BEGIN

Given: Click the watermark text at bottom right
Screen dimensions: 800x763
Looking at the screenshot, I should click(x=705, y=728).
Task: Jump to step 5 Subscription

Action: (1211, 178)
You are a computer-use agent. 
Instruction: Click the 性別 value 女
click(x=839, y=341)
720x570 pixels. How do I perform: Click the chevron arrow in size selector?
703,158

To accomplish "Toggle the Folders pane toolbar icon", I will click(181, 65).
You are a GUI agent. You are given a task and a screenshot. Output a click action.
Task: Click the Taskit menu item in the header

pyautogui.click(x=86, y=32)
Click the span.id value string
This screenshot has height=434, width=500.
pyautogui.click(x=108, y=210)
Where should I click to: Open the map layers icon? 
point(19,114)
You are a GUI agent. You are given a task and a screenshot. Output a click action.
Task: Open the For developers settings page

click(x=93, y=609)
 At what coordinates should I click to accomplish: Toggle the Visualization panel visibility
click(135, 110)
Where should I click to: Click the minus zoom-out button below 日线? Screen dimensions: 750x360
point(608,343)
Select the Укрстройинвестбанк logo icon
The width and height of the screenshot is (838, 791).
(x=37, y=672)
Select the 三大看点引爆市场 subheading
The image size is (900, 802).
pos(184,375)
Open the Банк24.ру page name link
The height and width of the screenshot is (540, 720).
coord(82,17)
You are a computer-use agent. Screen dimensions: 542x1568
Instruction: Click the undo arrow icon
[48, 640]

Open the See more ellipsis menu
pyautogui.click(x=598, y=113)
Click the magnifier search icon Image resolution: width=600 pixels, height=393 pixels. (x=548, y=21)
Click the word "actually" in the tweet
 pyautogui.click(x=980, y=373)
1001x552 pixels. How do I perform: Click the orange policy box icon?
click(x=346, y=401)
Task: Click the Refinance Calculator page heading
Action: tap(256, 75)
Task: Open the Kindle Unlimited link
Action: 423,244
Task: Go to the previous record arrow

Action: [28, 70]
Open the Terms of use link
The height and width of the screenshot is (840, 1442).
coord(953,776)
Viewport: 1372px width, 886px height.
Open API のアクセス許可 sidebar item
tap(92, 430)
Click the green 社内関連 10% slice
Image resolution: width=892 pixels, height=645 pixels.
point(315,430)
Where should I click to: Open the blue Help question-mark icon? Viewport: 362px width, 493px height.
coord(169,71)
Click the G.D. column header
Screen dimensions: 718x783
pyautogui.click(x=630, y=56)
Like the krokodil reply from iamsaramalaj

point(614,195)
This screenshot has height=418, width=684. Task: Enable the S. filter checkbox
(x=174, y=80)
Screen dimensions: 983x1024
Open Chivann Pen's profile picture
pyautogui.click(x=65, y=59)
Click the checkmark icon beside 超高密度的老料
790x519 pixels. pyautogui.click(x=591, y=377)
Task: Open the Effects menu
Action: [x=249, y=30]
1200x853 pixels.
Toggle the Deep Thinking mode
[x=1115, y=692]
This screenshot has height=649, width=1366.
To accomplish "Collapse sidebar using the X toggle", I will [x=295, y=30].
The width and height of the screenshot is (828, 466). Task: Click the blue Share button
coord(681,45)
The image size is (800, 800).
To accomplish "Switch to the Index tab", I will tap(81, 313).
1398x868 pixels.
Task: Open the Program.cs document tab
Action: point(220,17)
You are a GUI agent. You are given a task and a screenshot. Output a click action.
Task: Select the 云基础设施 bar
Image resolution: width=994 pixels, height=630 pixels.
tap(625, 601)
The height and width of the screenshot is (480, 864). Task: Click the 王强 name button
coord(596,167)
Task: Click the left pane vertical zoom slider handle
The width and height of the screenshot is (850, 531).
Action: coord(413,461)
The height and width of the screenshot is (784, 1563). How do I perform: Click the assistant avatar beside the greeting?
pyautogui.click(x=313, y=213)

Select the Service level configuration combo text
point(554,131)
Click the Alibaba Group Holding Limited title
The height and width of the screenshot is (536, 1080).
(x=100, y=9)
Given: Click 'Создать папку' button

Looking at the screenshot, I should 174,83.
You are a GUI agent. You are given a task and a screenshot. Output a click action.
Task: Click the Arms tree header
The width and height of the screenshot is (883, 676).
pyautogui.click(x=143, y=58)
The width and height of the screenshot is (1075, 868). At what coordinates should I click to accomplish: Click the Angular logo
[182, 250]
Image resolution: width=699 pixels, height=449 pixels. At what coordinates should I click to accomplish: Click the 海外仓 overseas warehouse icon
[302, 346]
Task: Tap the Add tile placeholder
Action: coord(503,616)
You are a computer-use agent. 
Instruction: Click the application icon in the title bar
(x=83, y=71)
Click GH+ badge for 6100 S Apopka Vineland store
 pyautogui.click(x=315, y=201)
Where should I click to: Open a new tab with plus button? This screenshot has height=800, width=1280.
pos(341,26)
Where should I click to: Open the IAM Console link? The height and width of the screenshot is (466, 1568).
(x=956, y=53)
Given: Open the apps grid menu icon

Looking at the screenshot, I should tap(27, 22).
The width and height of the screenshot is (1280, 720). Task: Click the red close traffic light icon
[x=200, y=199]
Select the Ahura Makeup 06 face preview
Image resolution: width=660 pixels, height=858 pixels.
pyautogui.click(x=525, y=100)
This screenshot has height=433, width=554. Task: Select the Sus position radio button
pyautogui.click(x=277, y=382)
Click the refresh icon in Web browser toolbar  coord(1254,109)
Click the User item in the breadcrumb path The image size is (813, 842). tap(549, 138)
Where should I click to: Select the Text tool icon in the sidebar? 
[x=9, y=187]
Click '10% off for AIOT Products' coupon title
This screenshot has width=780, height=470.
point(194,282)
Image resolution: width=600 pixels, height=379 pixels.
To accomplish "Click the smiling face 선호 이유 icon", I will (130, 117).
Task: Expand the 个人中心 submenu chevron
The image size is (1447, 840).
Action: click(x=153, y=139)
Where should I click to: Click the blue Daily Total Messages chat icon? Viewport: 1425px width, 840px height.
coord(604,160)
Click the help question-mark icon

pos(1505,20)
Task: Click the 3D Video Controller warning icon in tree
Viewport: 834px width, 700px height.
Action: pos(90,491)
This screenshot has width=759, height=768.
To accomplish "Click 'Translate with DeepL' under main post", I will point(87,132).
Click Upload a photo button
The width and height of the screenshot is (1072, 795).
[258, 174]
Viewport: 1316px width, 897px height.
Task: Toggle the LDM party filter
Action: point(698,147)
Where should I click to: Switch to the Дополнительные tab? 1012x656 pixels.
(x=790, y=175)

END

• **Work to be completed**: Exactly as given, please retype all the entries.

• **Problem solution**:
Given: Click the watermark text at bottom right
Screen dimensions: 800x763
Looking at the screenshot, I should click(x=705, y=728).
Task: Jump to step 5 Subscription

Action: (1211, 178)
You are a computer-use agent. 
Instruction: Click the 性別 value 女
click(x=839, y=341)
720x570 pixels. How do I perform: Click the chevron arrow in size selector?
703,158

To accomplish "Toggle the Folders pane toolbar icon", I will click(181, 65).
You are a GUI agent. You are given a task and a screenshot. Output a click action.
Task: Click the Taskit menu item in the header

pyautogui.click(x=86, y=32)
Click the span.id value string
This screenshot has height=434, width=500.
pyautogui.click(x=108, y=210)
Where should I click to: Open the map layers icon? 
point(19,114)
You are a GUI agent. You are given a task and a screenshot. Output a click action.
Task: Open the For developers settings page

click(x=93, y=609)
 At what coordinates should I click to accomplish: Toggle the Visualization panel visibility
click(135, 110)
Where should I click to: Click the minus zoom-out button below 日线? Screen dimensions: 750x360
point(608,343)
Select the Укрстройинвестбанк logo icon
The width and height of the screenshot is (838, 791).
(x=37, y=672)
Select the 三大看点引爆市场 subheading
The image size is (900, 802).
pos(184,375)
Open the Банк24.ру page name link
The height and width of the screenshot is (540, 720).
coord(82,17)
You are a computer-use agent. Screen dimensions: 542x1568
Instruction: Click the undo arrow icon
[48, 640]

Open the See more ellipsis menu
pyautogui.click(x=598, y=113)
Click the magnifier search icon Image resolution: width=600 pixels, height=393 pixels. (x=548, y=21)
Click the word "actually" in the tweet
 pyautogui.click(x=980, y=373)
1001x552 pixels. How do I perform: Click the orange policy box icon?
click(x=346, y=401)
Task: Click the Refinance Calculator page heading
Action: tap(256, 75)
Task: Open the Kindle Unlimited link
Action: 423,244
Task: Go to the previous record arrow

Action: [28, 70]
Open the Terms of use link
The height and width of the screenshot is (840, 1442).
coord(953,776)
Viewport: 1372px width, 886px height.
Open API のアクセス許可 sidebar item
tap(92, 430)
Click the green 社内関連 10% slice
Image resolution: width=892 pixels, height=645 pixels.
point(315,430)
Where should I click to: Open the blue Help question-mark icon? Viewport: 362px width, 493px height.
coord(169,71)
Click the G.D. column header
Screen dimensions: 718x783
pyautogui.click(x=630, y=56)
Like the krokodil reply from iamsaramalaj

point(614,195)
This screenshot has height=418, width=684. Task: Enable the S. filter checkbox
(x=174, y=80)
Screen dimensions: 983x1024
Open Chivann Pen's profile picture
pyautogui.click(x=65, y=59)
Click the checkmark icon beside 超高密度的老料
790x519 pixels. pyautogui.click(x=591, y=377)
Task: Open the Effects menu
Action: [x=249, y=30]
1200x853 pixels.
Toggle the Deep Thinking mode
[x=1115, y=692]
This screenshot has height=649, width=1366.
To accomplish "Collapse sidebar using the X toggle", I will [x=295, y=30].
The width and height of the screenshot is (828, 466). Task: Click the blue Share button
coord(681,45)
The image size is (800, 800).
To accomplish "Switch to the Index tab", I will tap(81, 313).
1398x868 pixels.
Task: Open the Program.cs document tab
Action: point(220,17)
You are a GUI agent. You are given a task and a screenshot. Output a click action.
Task: Select the 云基础设施 bar
Image resolution: width=994 pixels, height=630 pixels.
tap(625, 601)
The height and width of the screenshot is (480, 864). Task: Click the 王强 name button
coord(596,167)
Task: Click the left pane vertical zoom slider handle
The width and height of the screenshot is (850, 531).
Action: coord(413,461)
The height and width of the screenshot is (784, 1563). How do I perform: Click the assistant avatar beside the greeting?
pyautogui.click(x=313, y=213)

Select the Service level configuration combo text
point(554,131)
Click the Alibaba Group Holding Limited title
The height and width of the screenshot is (536, 1080).
(x=100, y=9)
Given: Click 'Создать папку' button

Looking at the screenshot, I should 174,83.
You are a GUI agent. You are given a task and a screenshot. Output a click action.
Task: Click the Arms tree header
The width and height of the screenshot is (883, 676).
pyautogui.click(x=143, y=58)
The width and height of the screenshot is (1075, 868). At what coordinates should I click to accomplish: Click the Angular logo
[182, 250]
Image resolution: width=699 pixels, height=449 pixels. At what coordinates should I click to accomplish: Click the 海外仓 overseas warehouse icon
[302, 346]
Task: Tap the Add tile placeholder
Action: coord(503,616)
You are a computer-use agent. 
Instruction: Click the application icon in the title bar
(x=83, y=71)
Click GH+ badge for 6100 S Apopka Vineland store
 pyautogui.click(x=315, y=201)
Where should I click to: Open a new tab with plus button? This screenshot has height=800, width=1280.
pos(341,26)
Where should I click to: Open the IAM Console link? The height and width of the screenshot is (466, 1568).
(x=956, y=53)
Given: Open the apps grid menu icon

Looking at the screenshot, I should tap(27, 22).
The width and height of the screenshot is (1280, 720). Task: Click the red close traffic light icon
[x=200, y=199]
Select the Ahura Makeup 06 face preview
Image resolution: width=660 pixels, height=858 pixels.
pyautogui.click(x=525, y=100)
This screenshot has height=433, width=554. Task: Select the Sus position radio button
pyautogui.click(x=277, y=382)
Click the refresh icon in Web browser toolbar  coord(1254,109)
Click the User item in the breadcrumb path The image size is (813, 842). tap(549, 138)
Where should I click to: Select the Text tool icon in the sidebar? 
[x=9, y=187]
Click '10% off for AIOT Products' coupon title
This screenshot has width=780, height=470.
point(194,282)
Image resolution: width=600 pixels, height=379 pixels.
To accomplish "Click the smiling face 선호 이유 icon", I will (130, 117).
Task: Expand the 个人中心 submenu chevron
The image size is (1447, 840).
Action: click(x=153, y=139)
Where should I click to: Click the blue Daily Total Messages chat icon? Viewport: 1425px width, 840px height.
coord(604,160)
Click the help question-mark icon

pos(1505,20)
Task: Click the 3D Video Controller warning icon in tree
Viewport: 834px width, 700px height.
Action: pos(90,491)
This screenshot has width=759, height=768.
To accomplish "Click 'Translate with DeepL' under main post", I will point(87,132).
Click Upload a photo button
The width and height of the screenshot is (1072, 795).
[258, 174]
Viewport: 1316px width, 897px height.
Task: Toggle the LDM party filter
Action: point(698,147)
Where should I click to: Switch to the Дополнительные tab? 1012x656 pixels.
(x=790, y=175)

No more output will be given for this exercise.